#### [Written task A]
Give all the rows below again, switching "screenshot" to "image" wherever it appears and leaving everything else unchanged.

#### [Source excerpt]
In our example, the detour jump we're using might be 4 bytes in size. This jump would overwrite the first few instructions at the beginning of MessageBoxW. Examining the disassembled MessageBoxW, we see instructions like adrp, ldr, cbz, and mov might be affected. Upon closer inspection of the ARM documentation, you'll find that instructions like adrp and cbz both utilize PC-relative addressing. cbz, for instance, has limitations on the distance to the target label of its conditional jump. The challenge here stems from the fact that in my implementation, the trampoline is intended to reside on the heap, at an address dynamically allocated by the operating system. Because of this allocation potentially being far from the original MessageBoxW code, the PC-relative addresses encoded in adrp and cbz are likely to become invalid when simply copied to the trampoline. While it's theoretically possible to strategically place the trampoline in memory to maintain the usability of PC-relative jumps (and Microsoft Detours seems to employ such techniques, for simplicity in this explanation, I'll proceed with locating the trampoline on the heap. Interestingly, Microsoft Detours itself also includes "heap trampline" implementations and even maintains a list of "problematic instructions" that necessitate special handling when a trampoline is located at a distance from the original code. Therefore, handling adrp and cbz (and similar PC-relative instructions) requires additional processing to ensure the trampoline functions correctly. In the following subsections, we'll explore a potential approach to address this challenge.

Patching ADRP

Let's first tackle the adrp instruction because it's the first hurdle when dealing with PC-relative addressing. This instruction turned out to be quite intricate and initially a bit puzzling. However, this insightful article was invaluable in deciphering its operation.

#### [Input records]
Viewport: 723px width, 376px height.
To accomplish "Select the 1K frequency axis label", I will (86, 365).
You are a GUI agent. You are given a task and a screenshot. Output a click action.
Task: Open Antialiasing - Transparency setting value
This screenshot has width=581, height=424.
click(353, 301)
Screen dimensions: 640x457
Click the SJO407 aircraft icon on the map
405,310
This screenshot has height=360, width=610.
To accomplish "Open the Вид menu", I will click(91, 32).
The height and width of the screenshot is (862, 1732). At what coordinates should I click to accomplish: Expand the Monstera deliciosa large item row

#### [Written task B]
Continue the passage on detour trampolines from its last sentence.

#### [Final result A]
Viewport: 723px width, 376px height.
To accomplish "Select the 1K frequency axis label", I will (86, 365).
You are a GUI agent. You are given a task and a image. Output a click action.
Task: Open Antialiasing - Transparency setting value
This image has width=581, height=424.
click(353, 301)
Screen dimensions: 640x457
Click the SJO407 aircraft icon on the map
405,310
This image has height=360, width=610.
To accomplish "Open the Вид menu", I will click(91, 32).
The height and width of the image is (862, 1732). At what coordinates should I click to accomplish: Expand the Monstera deliciosa large item row

#### [Final result B]
In essence, adrp is designed to calculate and store a memory address into a designated register. This address isn't absolute; instead, it's computed dynamically based on the Program Counter (PC) – which, at the point of execution, holds the address of the adrp instruction itself – and a special immediate value embedded within the adrp instruction. This immediate value is not directly used as is; it represents a shift in terms of memory pages. Specifically, this immediate is multiplied by 0x1000 (which is 4096 in decimal), the size of a memory page. Finally, adrp zeroes out the lower 12 bits of the resulting calculated address.

Let's solidify this with a practical example. Consider this adrp instruction:

00007ff8`3f27fe20 b0000888 adrp        x8,USER32!gSharedInfo+0x20 (00007ff8`3f390000)

While a debugger conveniently resolves and displays the final address that adrp will compute and store in the x8 register (as shown in the comment 00007ff83f390000), it's important to understand the calculation process ourselves. Let's break down how this address is actually derived. Under the hood, the adrp instruction is encoded in a specific binary format that the processor interprets to perform these steps. Understanding this encoding will be key to patching it correctly.

31	30	29	28	27	26	25	24	23	22	21	20	19	18	17	16	15	14	13	12	11	10	9	8	7	6	5	4	3	2	1	0
1	immlo		1	0	0	0	0	immhi																			Rd

In the given example, the adrp opcode is 0xb0000888. When this opcode is broken down into its binary components, it reveals the following structure:

1 01 10000 0000000000001000100 01000

From this binary representation, the immediate value can be extracted as 100010001, which corresponds to 273 in decimal. This decimal value signifies the page shift, and as such, it is multiplied by 0x1000. Once the shift value is obtained, and with access to the adrp instruction's address, the address calculation can be performed.

The formula used for this calculation is:

(adrp address + shift value * 0x1000) & 0xFFFFFFFFF000

The bitwise AND operation with 0xFFFFFFFFF000 effectively clears the least significant 12 bits of the resulting address. Applying the data from our example, the formula becomes:

(0x00007ff83f27fe20 + 273 * 0x1000) & 0xFFFFFFFFF000

The result of this computation is 0x7ff83f390000, which aligns with the address value resolved by the debugger.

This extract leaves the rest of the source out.